“Diffusion for World Modeling: Visual Details Matter in Atari,” posted to arXiv on May 20, 2024 by Eloi Alonso, Adam Jelley, Vincent Micheli, and colleagues, introduced DIAMOND, short for Diffusion As a Model Of eNvironment Dreams. A world model is a learned simulator of an environment that an agent can train inside, “dreaming” experience instead of interacting with the real game or system. Most prior world models compressed each frame into a small discrete code, and the authors argued this throws away visual details that matter for learning.
DIAMOND instead used a diffusion model as the world simulator, preserving the visual fidelity of frames. Trained agents that practiced entirely within this diffusion world model reached a mean human-normalized score of 1.46 on the competitive Atari 100k benchmark, a new best at the time for agents trained solely inside a learned model rather than the actual game. The paper was accepted as a spotlight at NeurIPS 2024, and the authors released both code and playable world models.

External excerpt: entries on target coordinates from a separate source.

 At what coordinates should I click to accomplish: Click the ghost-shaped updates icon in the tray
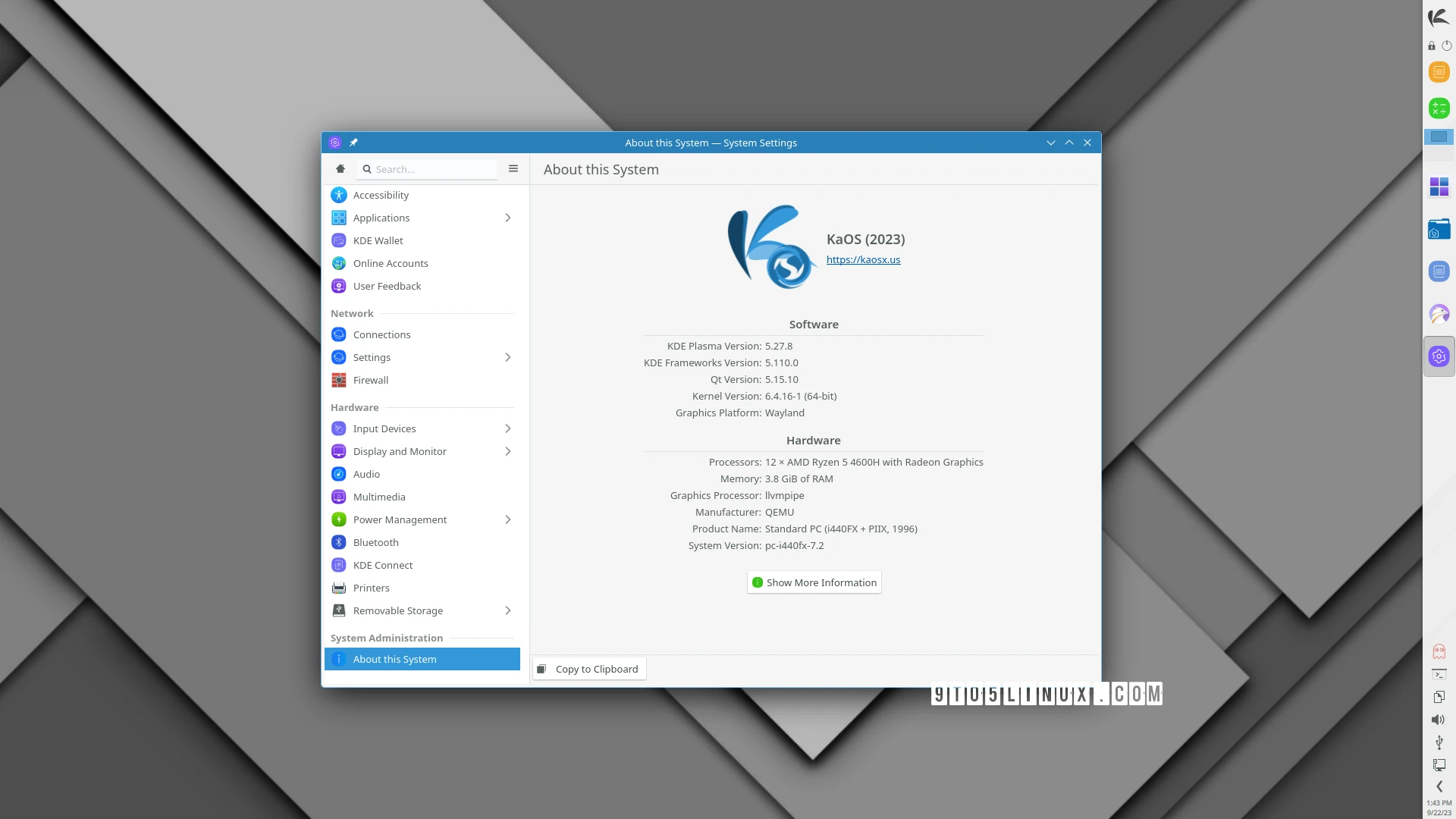point(1439,651)
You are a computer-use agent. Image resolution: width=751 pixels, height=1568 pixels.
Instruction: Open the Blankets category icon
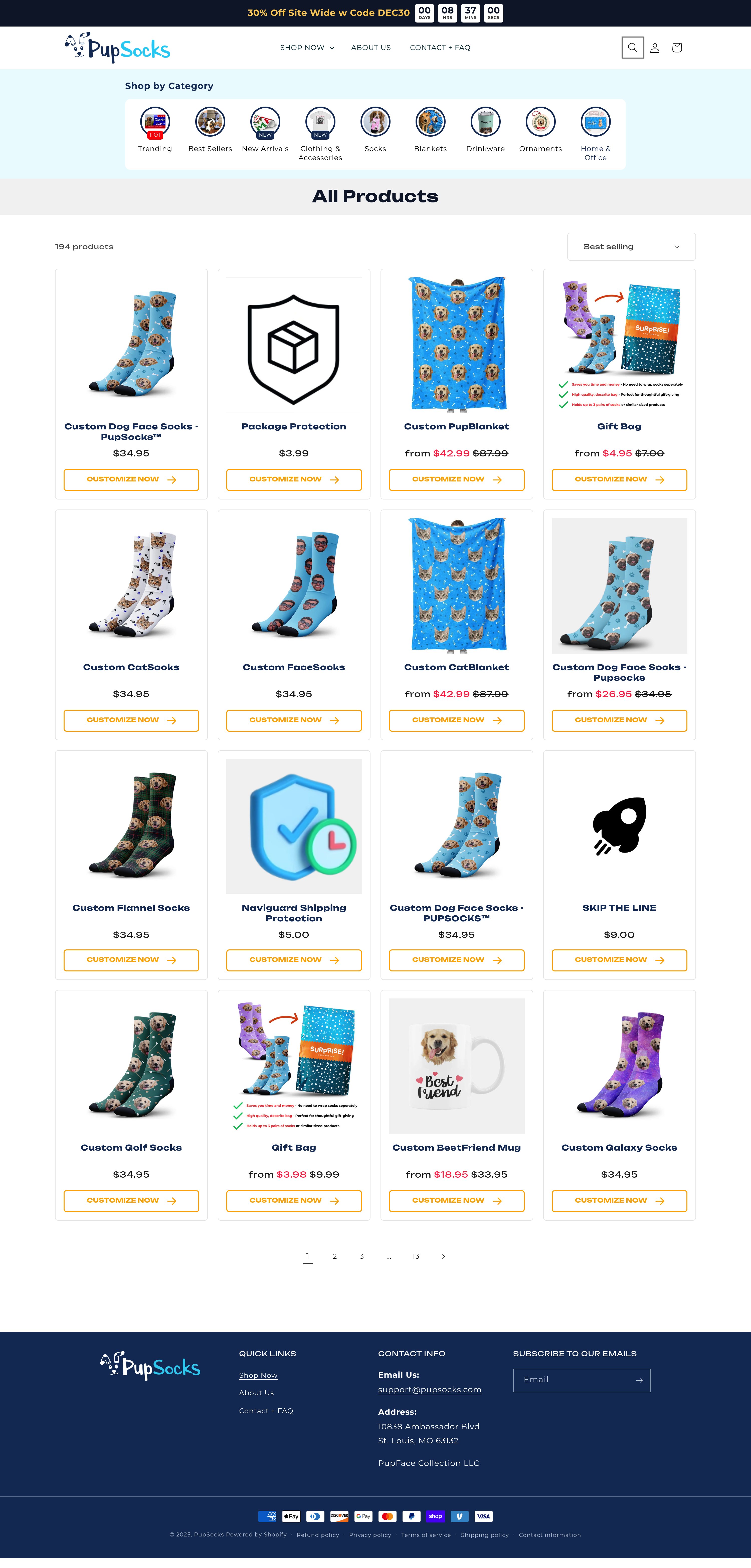pos(430,122)

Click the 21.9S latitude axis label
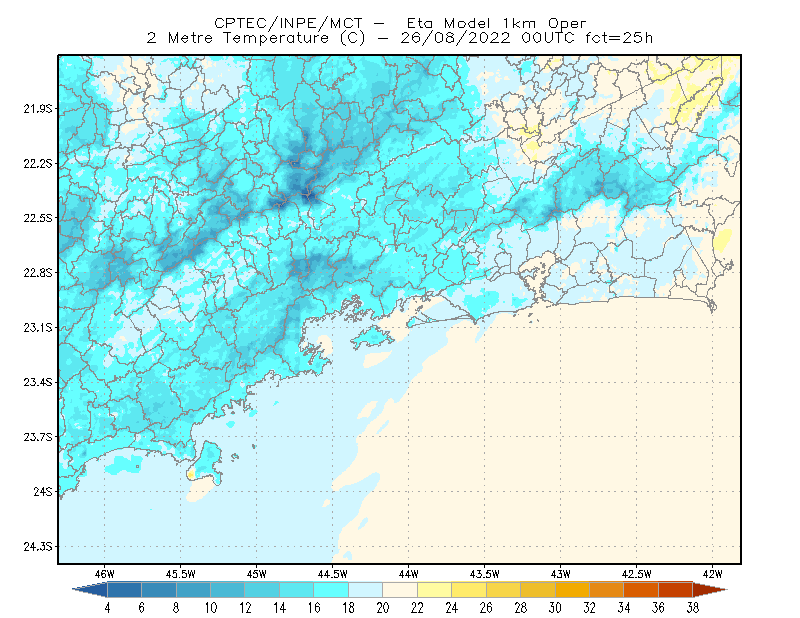38,109
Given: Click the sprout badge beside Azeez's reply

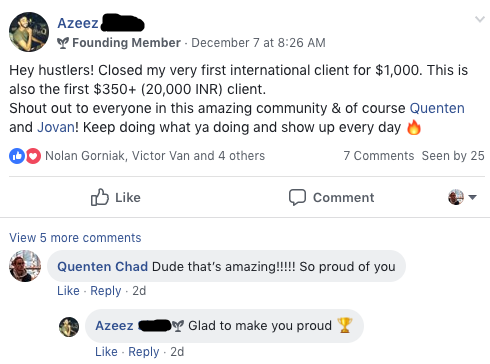Looking at the screenshot, I should pyautogui.click(x=178, y=326).
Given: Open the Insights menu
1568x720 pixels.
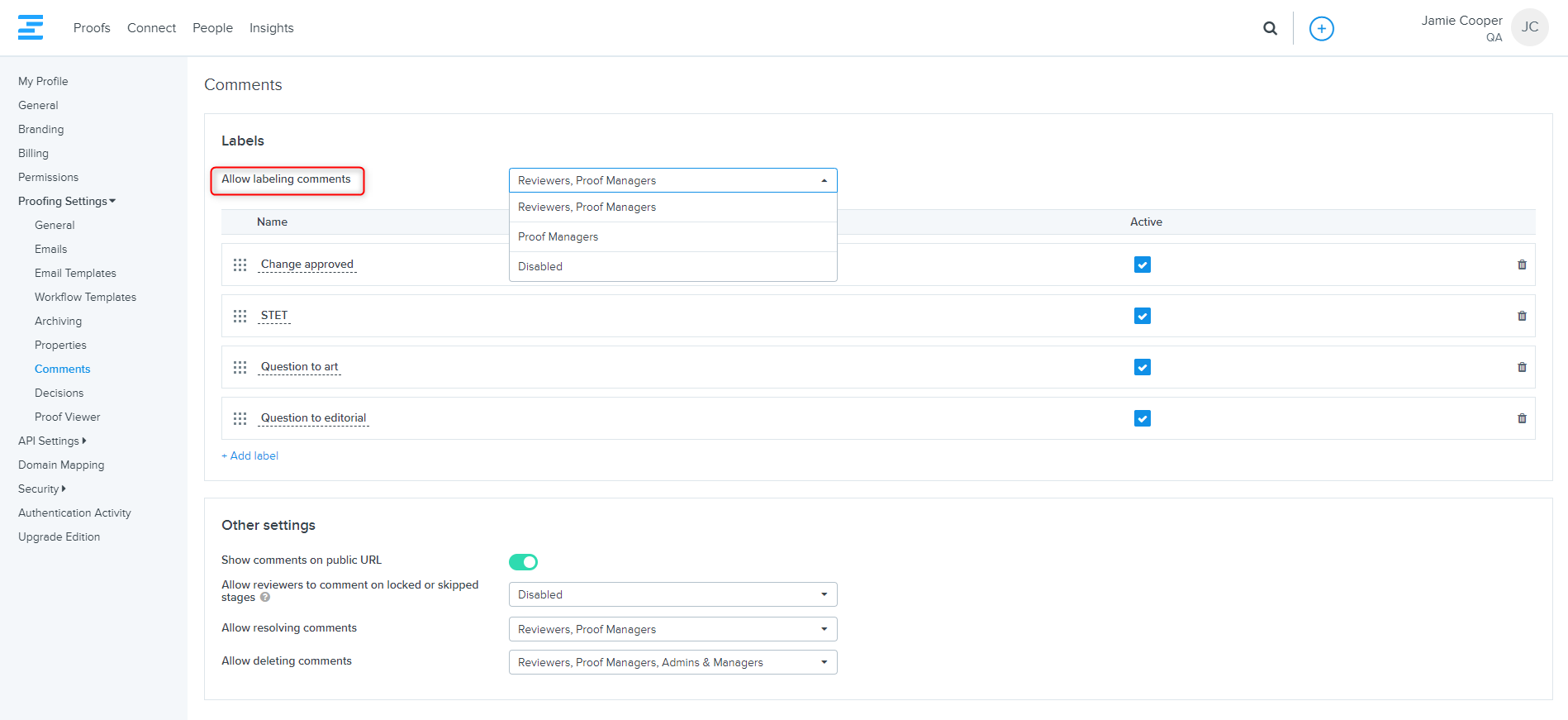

DIAMOND connected two threads that were converging in 2024: the diffusion models powering generative video and the world models used to train embodied agents. For a general reader, it shows why the same generative machinery behind AI video is increasingly seen as a way to build training grounds for robots and game agents, where letting an AI rehearse inside a learned simulation can be far cheaper and safer than real-world trials.